Essen. Ein-Euro-Jobber fahren Senioren in Rikschas durch Essen. Das Projekt “Radeln ohne Alter“ ist beliebt, Abschlussjobs hat es aber nicht gegeben.

Es war das erste Projekt, das offiziell den Stempel der „Grünen Hauptstadt“ trug, und es hat in diesem Jahr erheblichen Rückenwind erfahren: Stark ausgeweitet hat sich die Initiative „Radeln ohne Alter“, bei der Langzeit-Arbeitslose die Bewohner von Essener Seniorenheimen auf Elektro-Rischkas durchs Stadtgebiet fahren. Die Maßnahme ist noch bis zum Frühjahr 2018 finanziell gesichert; und die Beteiligten sind optimistisch, dass es danach weitergeht.

Mit fünf Seniorenheimen fingen sie an, mittlerweile sind es schon 30: „Wir haben so viele Anfragen, dass wir keine Werbung mehr machen müssen – auch nicht in dieser Jahreszeit“, sagt Karsten Schwanekamp, der Projektleiter beim Beschäftigungsträger „Neue Arbeit der Diakonie“. Das Konzept: Ein-Euro-Jobber bringen Senioren mit Elektro-Rikschas zu einem Ort nach Wahl – getätigt werden ausdrücklich keine Einkaufsfahrten, sondern es geht allein um Ausflüge.

„Der Baldeneysee ist beliebtes Ziel, aber auch viele Sehenswürdigkeiten in den Stadtteilen“, sagt Schwanekamp. Oder, wie Rikscha-Fahrer Christian Fahnenstich (52) erzählt: „Wenn manche Senioren die Schauplätze ihrer Jugend sehen, erzählen sie einem das halbe Leben.

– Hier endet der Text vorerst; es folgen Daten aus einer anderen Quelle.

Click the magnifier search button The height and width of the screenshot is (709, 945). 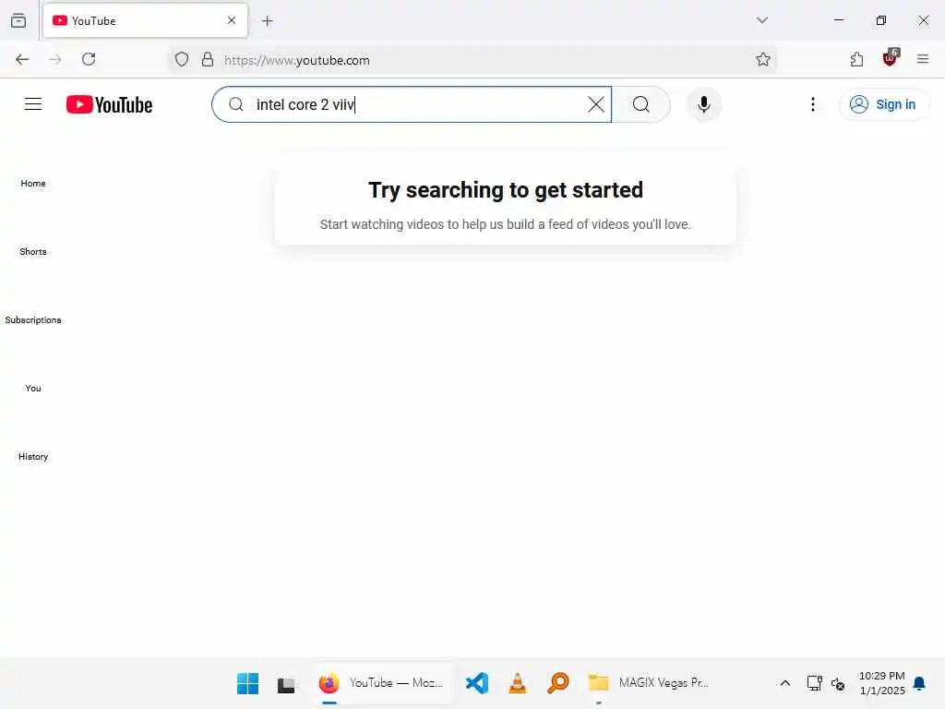[641, 104]
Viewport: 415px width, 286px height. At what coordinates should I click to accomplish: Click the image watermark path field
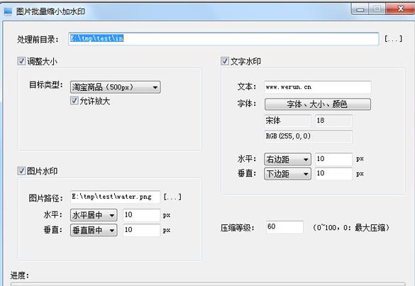(x=115, y=197)
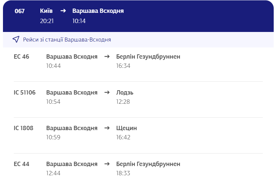Click the arrow icon in IC 51106 row
Viewport: 277px width, 195px height.
[x=107, y=92]
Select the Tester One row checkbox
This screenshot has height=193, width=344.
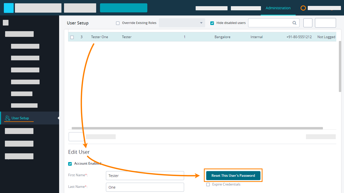(x=72, y=37)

Ich habe selten so viel Dankbarkeit erfahren.“ Fahnenstich ist gelernter Zerspanungsmechaniker, findet eigenen Angaben zufolge auf dem regulären Arbeitsmarkt derzeit keinen Job mehr.

Bislang hat keiner der Rikscha-Fahrer einen sozialversicherungspflichtigen Job erhalten

So gefragt und erfolgreich das Projekt auch ist – im Frühjahr 2017 bekam „Radeln ohne Alter“ den Deutschen Fahrradpreis – zur Wahrheit gehört auch, dass bislang noch keiner der Rikscha-Fahrer über diese Maßnahme einen neuen sozialversicherungspflichtigen Job erhalten hat.

Und das, obwohl auch das Job-Center einer der Beteiligten des Projektes ist. „Unsere Initiative dient sicher erst mal der Orientierung“, sagt Schwanekamp. „Sie hilft den Teilnehmern auch, überhaupt wieder einer regulären Beschäftigung nachzugehen.“ Gedacht ist eigentlich auch, dass die Teilnehmer durch den Kontakt zu Senioren sich womöglich auch dafür erwärmen können, in den Bereich Pflege und Senioren hineinzuschnuppern – dort, wo es derzeit massiv an Kräften fehlt.

„Es gibt Seniorenheime, die führen mittlerweile Wartelisten“

Sieben Rikschas sind derzeit in Betrieb, alle mit Elektro-Antrieb, sie sind in einer neuen Radstation in der Nähe des Altendorfer Niederfeldsees untergebracht. Von dort starten die rund 15 Fahrer zu ihren Touren. „Es gibt Seniorenheime, die führen mittlerweile Wartelisten, damit jeder Bewohner mal an die Reihe kommt“, berichtet Schwanekamp. Allein im Jahr 2017 seien bislang schon 836 Senioren durch die Stadt kutschiert worden.

„Radeln ohne Alter“ hat spätestens seit der Verleihung des Fahrradpreises auch landesweit für Interesse gesorgt: „Immer wieder kommen Schreiben von Beschäftigungsträgern oder Sozialverbänden aus ganz NRW, die das Projekt für sich nachahmen wollen“, berichtet Schwanekamp.

Kräftig mitgeholfen hat sicherlich auch ein Fernsehbeitrag über „Radeln ohne Alter“, der bundesweit in der ARD ausgestrahlt wurde. Und auch, wenn es mit der so genannten Anschlussbeschäftigung für die Rikscha-Fahrer noch nicht so richtig hinhaut: Fit bleiben die Teilnehmer auf jeden Fall.